- **PROBLEM REQUIREMENTS**
Please copy the rows below word for word, starting at the line containing "Screen dimensions: 512x342" and ending at the line containing "coord(435,776)", with both of those lines included. Leave the pictures out of your copy.

- **THE RECORDS**

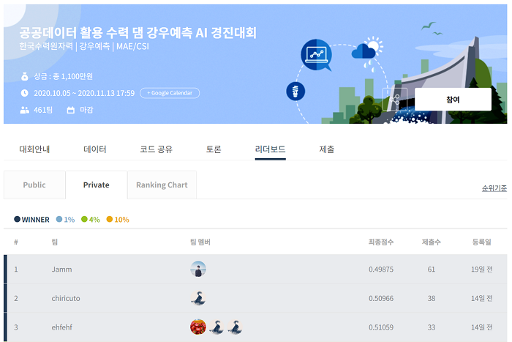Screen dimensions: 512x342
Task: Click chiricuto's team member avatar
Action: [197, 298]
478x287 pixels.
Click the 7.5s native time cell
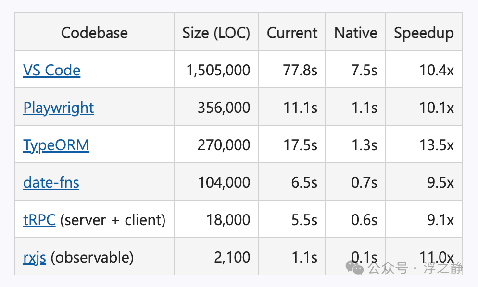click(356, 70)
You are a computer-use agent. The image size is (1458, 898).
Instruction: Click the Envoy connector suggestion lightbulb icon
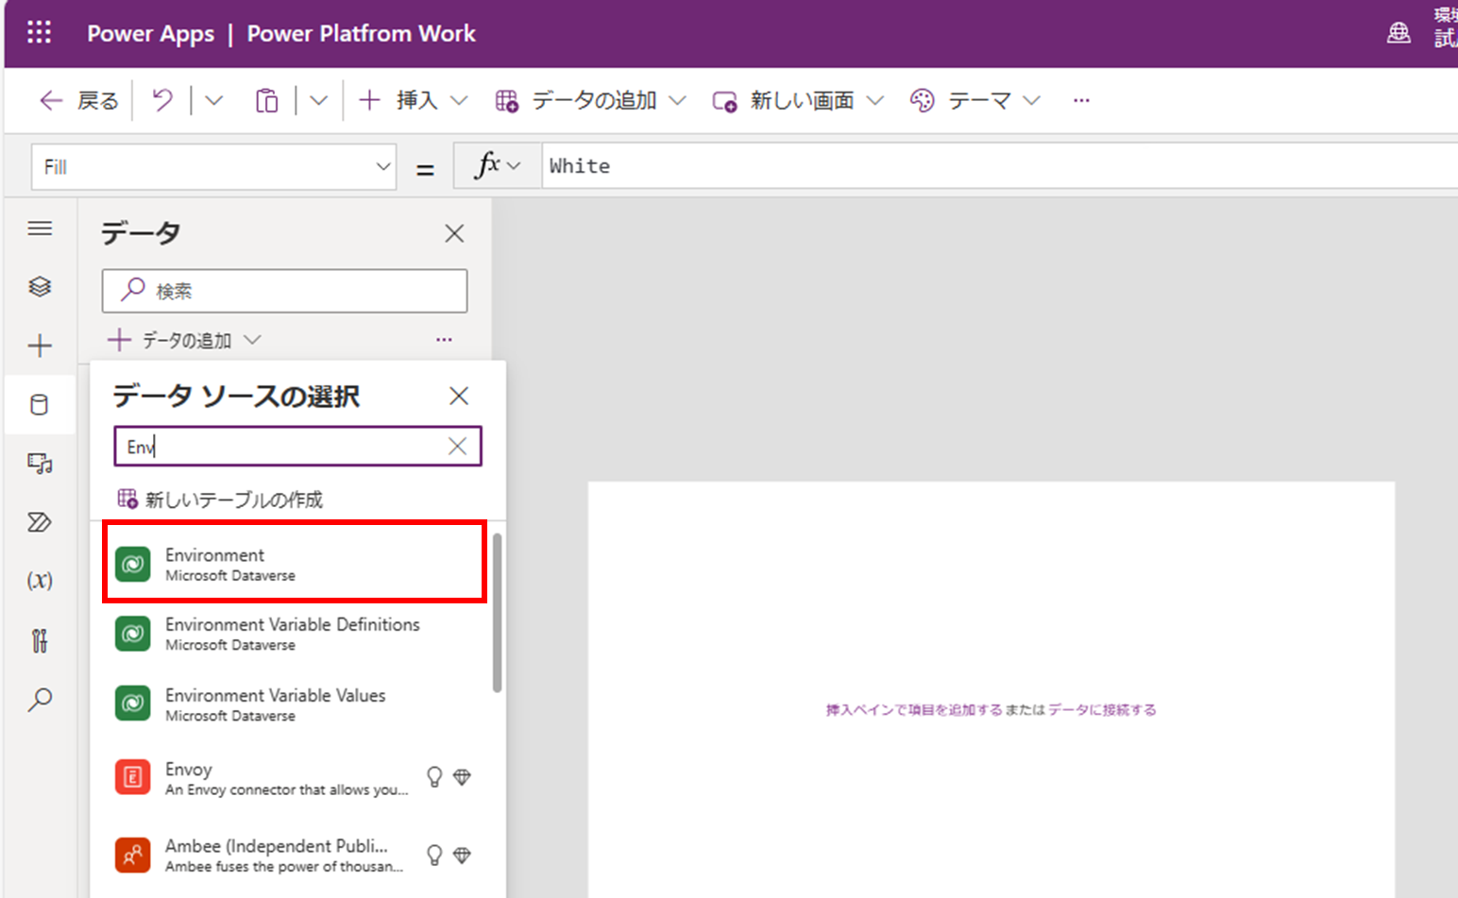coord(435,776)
---
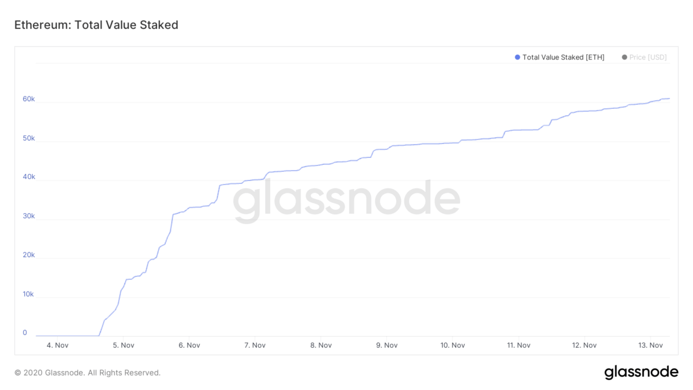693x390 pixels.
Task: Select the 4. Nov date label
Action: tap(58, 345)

- **CORRECT ANSWER**
Screen dimensions: 512x342
Task: Click chiricuto's team member avatar
Action: [197, 298]
478x287 pixels.
Click the 7.5s native time cell
click(356, 70)
You are a computer-use agent. The image size is (1458, 898).
Instruction: Click the Envoy connector suggestion lightbulb icon
coord(435,776)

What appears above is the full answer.